Copy the whole listing below exactly.

########

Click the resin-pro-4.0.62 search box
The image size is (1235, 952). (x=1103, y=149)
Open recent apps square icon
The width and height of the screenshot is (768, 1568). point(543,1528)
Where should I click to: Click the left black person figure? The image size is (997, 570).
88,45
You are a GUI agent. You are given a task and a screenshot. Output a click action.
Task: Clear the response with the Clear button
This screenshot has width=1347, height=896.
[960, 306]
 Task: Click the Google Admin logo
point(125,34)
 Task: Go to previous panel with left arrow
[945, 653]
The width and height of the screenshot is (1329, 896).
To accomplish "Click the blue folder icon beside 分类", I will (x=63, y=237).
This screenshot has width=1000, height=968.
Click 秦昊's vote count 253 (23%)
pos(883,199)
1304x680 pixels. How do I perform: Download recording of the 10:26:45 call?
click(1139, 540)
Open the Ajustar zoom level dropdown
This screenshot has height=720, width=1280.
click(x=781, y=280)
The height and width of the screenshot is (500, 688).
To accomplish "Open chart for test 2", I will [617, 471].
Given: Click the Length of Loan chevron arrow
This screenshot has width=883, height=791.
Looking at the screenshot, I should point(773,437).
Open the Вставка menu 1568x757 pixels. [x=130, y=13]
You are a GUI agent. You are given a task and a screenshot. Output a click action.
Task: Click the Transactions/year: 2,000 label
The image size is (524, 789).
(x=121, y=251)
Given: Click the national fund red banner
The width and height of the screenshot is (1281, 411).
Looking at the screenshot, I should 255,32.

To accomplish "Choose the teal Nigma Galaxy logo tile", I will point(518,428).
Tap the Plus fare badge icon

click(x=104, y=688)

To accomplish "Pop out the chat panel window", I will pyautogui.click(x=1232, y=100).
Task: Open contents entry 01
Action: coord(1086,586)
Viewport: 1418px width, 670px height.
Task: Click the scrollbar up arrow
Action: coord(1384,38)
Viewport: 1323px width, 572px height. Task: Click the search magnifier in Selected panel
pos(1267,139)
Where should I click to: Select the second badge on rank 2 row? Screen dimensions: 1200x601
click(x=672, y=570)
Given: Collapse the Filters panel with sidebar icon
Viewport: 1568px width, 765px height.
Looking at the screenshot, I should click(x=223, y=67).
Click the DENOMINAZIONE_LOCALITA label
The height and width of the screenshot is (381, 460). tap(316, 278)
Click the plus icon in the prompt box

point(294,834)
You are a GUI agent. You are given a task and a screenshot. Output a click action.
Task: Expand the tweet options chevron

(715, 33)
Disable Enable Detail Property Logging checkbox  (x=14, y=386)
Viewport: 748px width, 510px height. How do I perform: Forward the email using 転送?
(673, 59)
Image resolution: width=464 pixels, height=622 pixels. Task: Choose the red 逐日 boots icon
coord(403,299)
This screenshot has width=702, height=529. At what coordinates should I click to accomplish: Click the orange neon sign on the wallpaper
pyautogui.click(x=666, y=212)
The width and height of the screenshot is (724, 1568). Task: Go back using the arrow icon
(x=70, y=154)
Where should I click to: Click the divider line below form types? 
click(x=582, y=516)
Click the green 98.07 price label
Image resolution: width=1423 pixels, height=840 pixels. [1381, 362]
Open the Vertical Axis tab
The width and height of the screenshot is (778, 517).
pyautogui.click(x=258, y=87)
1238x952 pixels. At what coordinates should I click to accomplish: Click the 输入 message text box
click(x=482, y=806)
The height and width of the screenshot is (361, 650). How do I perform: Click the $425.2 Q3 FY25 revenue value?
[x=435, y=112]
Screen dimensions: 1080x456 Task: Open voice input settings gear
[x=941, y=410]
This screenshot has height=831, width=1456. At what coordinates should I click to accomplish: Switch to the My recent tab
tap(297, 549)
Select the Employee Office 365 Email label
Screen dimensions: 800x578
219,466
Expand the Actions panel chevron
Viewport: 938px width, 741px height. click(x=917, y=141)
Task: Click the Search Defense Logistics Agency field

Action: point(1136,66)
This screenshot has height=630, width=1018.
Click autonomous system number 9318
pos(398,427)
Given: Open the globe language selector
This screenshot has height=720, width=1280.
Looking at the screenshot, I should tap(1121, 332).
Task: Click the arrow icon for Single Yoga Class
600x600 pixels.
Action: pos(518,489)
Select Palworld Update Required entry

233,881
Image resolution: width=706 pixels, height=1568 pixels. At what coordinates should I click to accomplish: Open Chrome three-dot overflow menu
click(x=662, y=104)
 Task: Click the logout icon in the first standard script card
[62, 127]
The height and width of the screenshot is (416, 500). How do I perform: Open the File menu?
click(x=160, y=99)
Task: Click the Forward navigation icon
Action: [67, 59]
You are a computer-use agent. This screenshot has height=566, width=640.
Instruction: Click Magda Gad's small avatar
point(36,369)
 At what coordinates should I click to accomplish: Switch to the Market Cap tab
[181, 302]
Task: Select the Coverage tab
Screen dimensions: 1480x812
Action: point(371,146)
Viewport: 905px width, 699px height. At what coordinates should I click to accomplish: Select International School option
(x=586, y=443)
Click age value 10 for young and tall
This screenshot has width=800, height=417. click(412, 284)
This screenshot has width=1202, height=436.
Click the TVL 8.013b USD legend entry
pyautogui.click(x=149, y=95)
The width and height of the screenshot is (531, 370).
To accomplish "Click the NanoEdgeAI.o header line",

########

● **Response area**:
Click the resin-pro-4.0.62 search box
The image size is (1235, 952). (x=1103, y=149)
Open recent apps square icon
The width and height of the screenshot is (768, 1568). point(543,1528)
Where should I click to: Click the left black person figure? The image size is (997, 570).
88,45
You are a GUI agent. You are given a task and a screenshot. Output a click action.
Task: Clear the response with the Clear button
This screenshot has width=1347, height=896.
[960, 306]
 Task: Click the Google Admin logo
point(125,34)
 Task: Go to previous panel with left arrow
[945, 653]
The width and height of the screenshot is (1329, 896).
To accomplish "Click the blue folder icon beside 分类", I will (x=63, y=237).
This screenshot has width=1000, height=968.
Click 秦昊's vote count 253 (23%)
pos(883,199)
1304x680 pixels. How do I perform: Download recording of the 10:26:45 call?
click(1139, 540)
Open the Ajustar zoom level dropdown
This screenshot has height=720, width=1280.
click(x=781, y=280)
The height and width of the screenshot is (500, 688).
To accomplish "Open chart for test 2", I will [617, 471].
Given: Click the Length of Loan chevron arrow
This screenshot has width=883, height=791.
Looking at the screenshot, I should point(773,437).
Open the Вставка menu 1568x757 pixels. [x=130, y=13]
You are a GUI agent. You are given a task and a screenshot. Output a click action.
Task: Click the Transactions/year: 2,000 label
The image size is (524, 789).
(x=121, y=251)
Given: Click the national fund red banner
The width and height of the screenshot is (1281, 411).
Looking at the screenshot, I should 255,32.

To accomplish "Choose the teal Nigma Galaxy logo tile", I will point(518,428).
Tap the Plus fare badge icon

click(x=104, y=688)

To accomplish "Pop out the chat panel window", I will pyautogui.click(x=1232, y=100).
Task: Open contents entry 01
Action: coord(1086,586)
Viewport: 1418px width, 670px height.
Task: Click the scrollbar up arrow
Action: coord(1384,38)
Viewport: 1323px width, 572px height. Task: Click the search magnifier in Selected panel
pos(1267,139)
Where should I click to: Select the second badge on rank 2 row? Screen dimensions: 1200x601
click(x=672, y=570)
Given: Collapse the Filters panel with sidebar icon
Viewport: 1568px width, 765px height.
Looking at the screenshot, I should click(x=223, y=67).
Click the DENOMINAZIONE_LOCALITA label
The height and width of the screenshot is (381, 460). tap(316, 278)
Click the plus icon in the prompt box

point(294,834)
You are a GUI agent. You are given a task and a screenshot. Output a click action.
Task: Expand the tweet options chevron

(715, 33)
Disable Enable Detail Property Logging checkbox  (x=14, y=386)
Viewport: 748px width, 510px height. How do I perform: Forward the email using 転送?
(673, 59)
Image resolution: width=464 pixels, height=622 pixels. Task: Choose the red 逐日 boots icon
coord(403,299)
This screenshot has width=702, height=529. At what coordinates should I click to accomplish: Click the orange neon sign on the wallpaper
pyautogui.click(x=666, y=212)
The width and height of the screenshot is (724, 1568). Task: Go back using the arrow icon
(x=70, y=154)
Where should I click to: Click the divider line below form types? 
click(x=582, y=516)
Click the green 98.07 price label
Image resolution: width=1423 pixels, height=840 pixels. [1381, 362]
Open the Vertical Axis tab
The width and height of the screenshot is (778, 517).
pyautogui.click(x=258, y=87)
1238x952 pixels. At what coordinates should I click to accomplish: Click the 输入 message text box
click(x=482, y=806)
The height and width of the screenshot is (361, 650). How do I perform: Click the $425.2 Q3 FY25 revenue value?
[x=435, y=112]
Screen dimensions: 1080x456 Task: Open voice input settings gear
[x=941, y=410]
This screenshot has height=831, width=1456. At what coordinates should I click to accomplish: Switch to the My recent tab
tap(297, 549)
Select the Employee Office 365 Email label
Screen dimensions: 800x578
219,466
Expand the Actions panel chevron
Viewport: 938px width, 741px height. click(x=917, y=141)
Task: Click the Search Defense Logistics Agency field

Action: point(1136,66)
This screenshot has height=630, width=1018.
Click autonomous system number 9318
pos(398,427)
Given: Open the globe language selector
This screenshot has height=720, width=1280.
Looking at the screenshot, I should tap(1121, 332).
Task: Click the arrow icon for Single Yoga Class
600x600 pixels.
Action: pos(518,489)
Select Palworld Update Required entry

233,881
Image resolution: width=706 pixels, height=1568 pixels. At what coordinates should I click to accomplish: Open Chrome three-dot overflow menu
click(x=662, y=104)
 Task: Click the logout icon in the first standard script card
[62, 127]
The height and width of the screenshot is (416, 500). How do I perform: Open the File menu?
click(x=160, y=99)
Task: Click the Forward navigation icon
Action: [67, 59]
You are a computer-use agent. This screenshot has height=566, width=640.
Instruction: Click Magda Gad's small avatar
point(36,369)
 At what coordinates should I click to accomplish: Switch to the Market Cap tab
[181, 302]
Task: Select the Coverage tab
Screen dimensions: 1480x812
Action: point(371,146)
Viewport: 905px width, 699px height. At what coordinates should I click to accomplish: Select International School option
(x=586, y=443)
Click age value 10 for young and tall
This screenshot has width=800, height=417. click(412, 284)
This screenshot has width=1202, height=436.
Click the TVL 8.013b USD legend entry
pyautogui.click(x=149, y=95)
The width and height of the screenshot is (531, 370).
To accomplish "Click the NanoEdgeAI.o header line",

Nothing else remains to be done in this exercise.